The theoretical implications of electromagnetism, particularly the establishment of the speed of light based on properties of the "medium" of propagation (permeability and permittivity), led to the development of special relativity by Albert Einstein in 1905.
Although electromagnetism is considered one of the four fundamental forces, at high energy the weak force and electromagnetic force are unified as a single electroweak force. In the history of the universe, during the quark epoch the unified force broke into the two separate forces as the universe cooled.
Contents
History of the theory[edit]
Originally, electricity and magnetism were considered to be two separate forces. This view changed, however, with the publication of James Clerk Maxwell's 1873 A Treatise on Electricity and Magnetism in which the interactions of positive and negative charges were shown to be mediated by one force. There are four main effects resulting from these interactions, all of which have been clearly demonstrated by experiments:
- Electric charges attract or repel one another with a force inversely proportional to the square of the distance between them: unlike charges attract, like ones repel.
- Magnetic poles (or states of polarization at individual points) attract or repel one another in a manner similar to positive and negative charges and always exist as pairs: every north pole is yoked to a south pole.
- An electric current inside a wire creates a corresponding circumferential magnetic field outside the wire. Its direction (clockwise or counter-clockwise) depends on the direction of the current in the wire.
- A current is induced in a loop of wire when it is moved toward or away from a magnetic field, or a magnet is moved towards or away from it; the direction of current depends on that of the movement.
While preparing for an evening lecture on 21 April 1820, Hans Christian Ørsted made a surprising observation. As he was setting up his materials, he noticed a compass needle deflected away from magnetic north when the electric current from the battery he was using was switched on and off. This deflection convinced him that magnetic fields radiate from all sides of a wire carrying an electric current, just as light and heat do, and that it confirmed a direct relationship between electricity and magnetism.
At the time of discovery, Ørsted did not suggest any satisfactory explanation of the phenomenon, nor did he try to represent the phenomenon in a mathematical framework. However, three months later he began more intensive investigations. Soon thereafter he published his findings, proving that an electric current produces a magnetic field as it flows through a wire. The CGS unit of magnetic induction (oersted) is named in honor of his contributions to the field of electromagnetism.
His findings resulted in intensive research throughout the scientific community in electrodynamics. They influenced French physicist André-Marie Ampère's developments of a single mathematical form to represent the magnetic forces between current-carrying conductors. Ørsted's discovery also represented a major step toward a unified concept of energy.

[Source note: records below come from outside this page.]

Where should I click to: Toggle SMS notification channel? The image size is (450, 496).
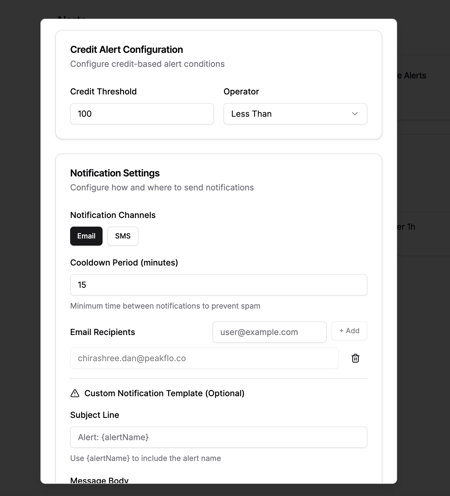tap(123, 236)
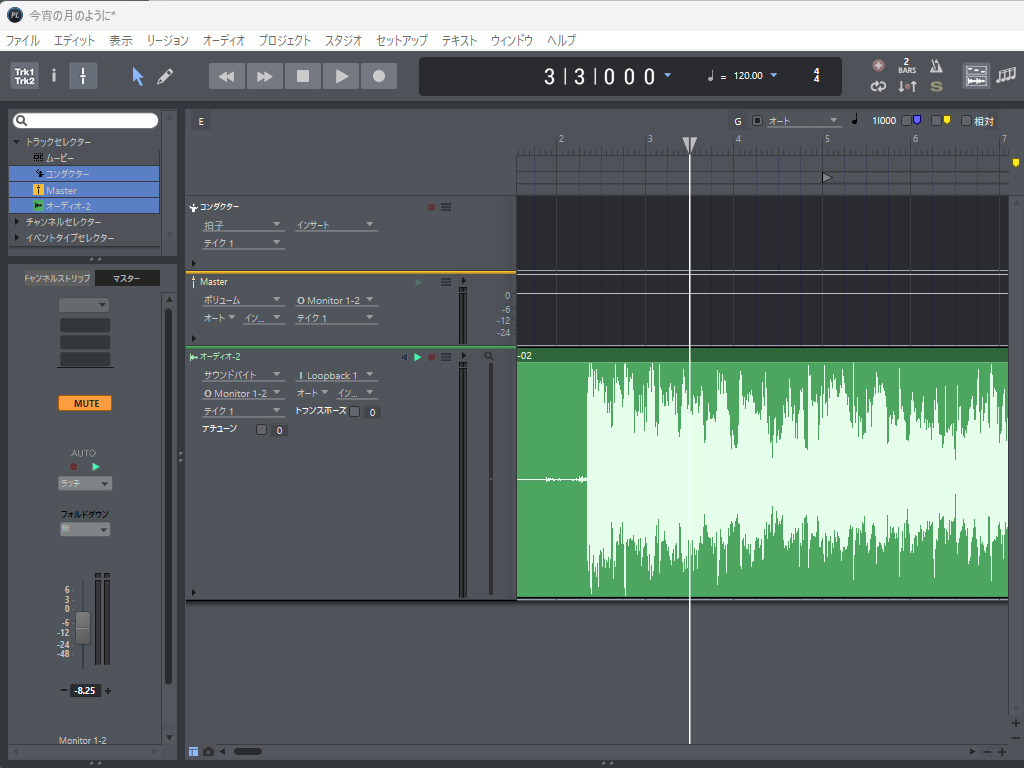1024x768 pixels.
Task: Click the rewind transport button
Action: point(227,76)
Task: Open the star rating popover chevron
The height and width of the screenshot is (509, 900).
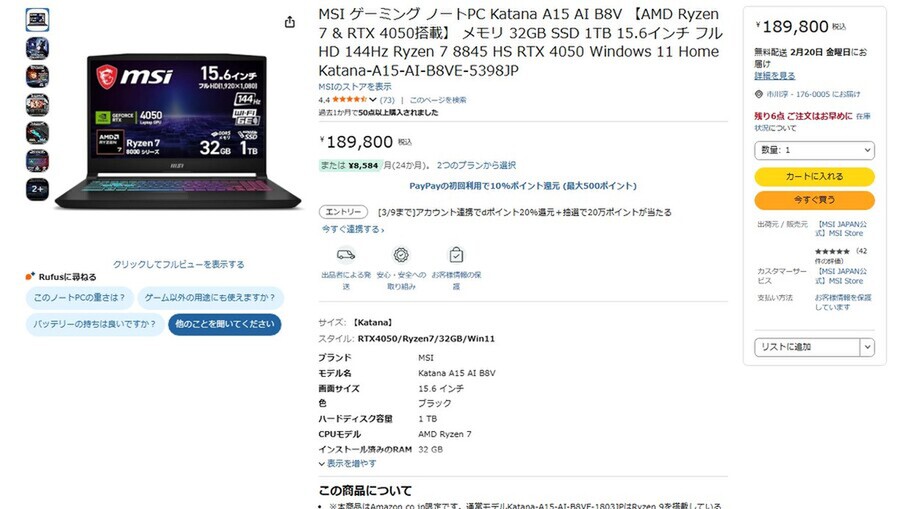Action: coord(373,100)
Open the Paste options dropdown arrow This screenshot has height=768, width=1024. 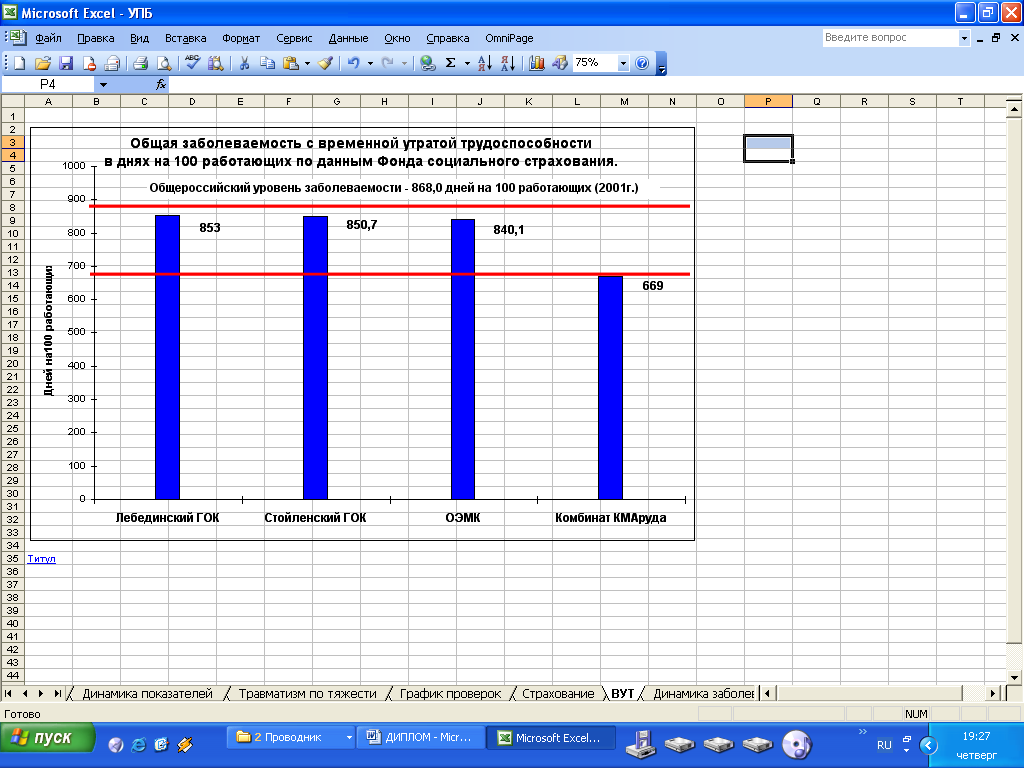(307, 63)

This unification, which was observed by Michael Faraday, extended by James Clerk Maxwell, and partially reformulated by Oliver Heaviside and Heinrich Hertz, is one of the key accomplishments of 19th century mathematical physics. It has had far-reaching consequences, one of which was the understanding of the nature of light. Unlike what was proposed by the electromagnetic theory of that time, light and other electromagnetic waves are at present seen as taking the form of quantized, self-propagating oscillatory electromagnetic field disturbances called photons. Different frequencies of oscillation give rise to the different forms of electromagnetic radiation, from radio waves at the lowest frequencies, to visible light at intermediate frequencies, to gamma rays at the highest frequencies.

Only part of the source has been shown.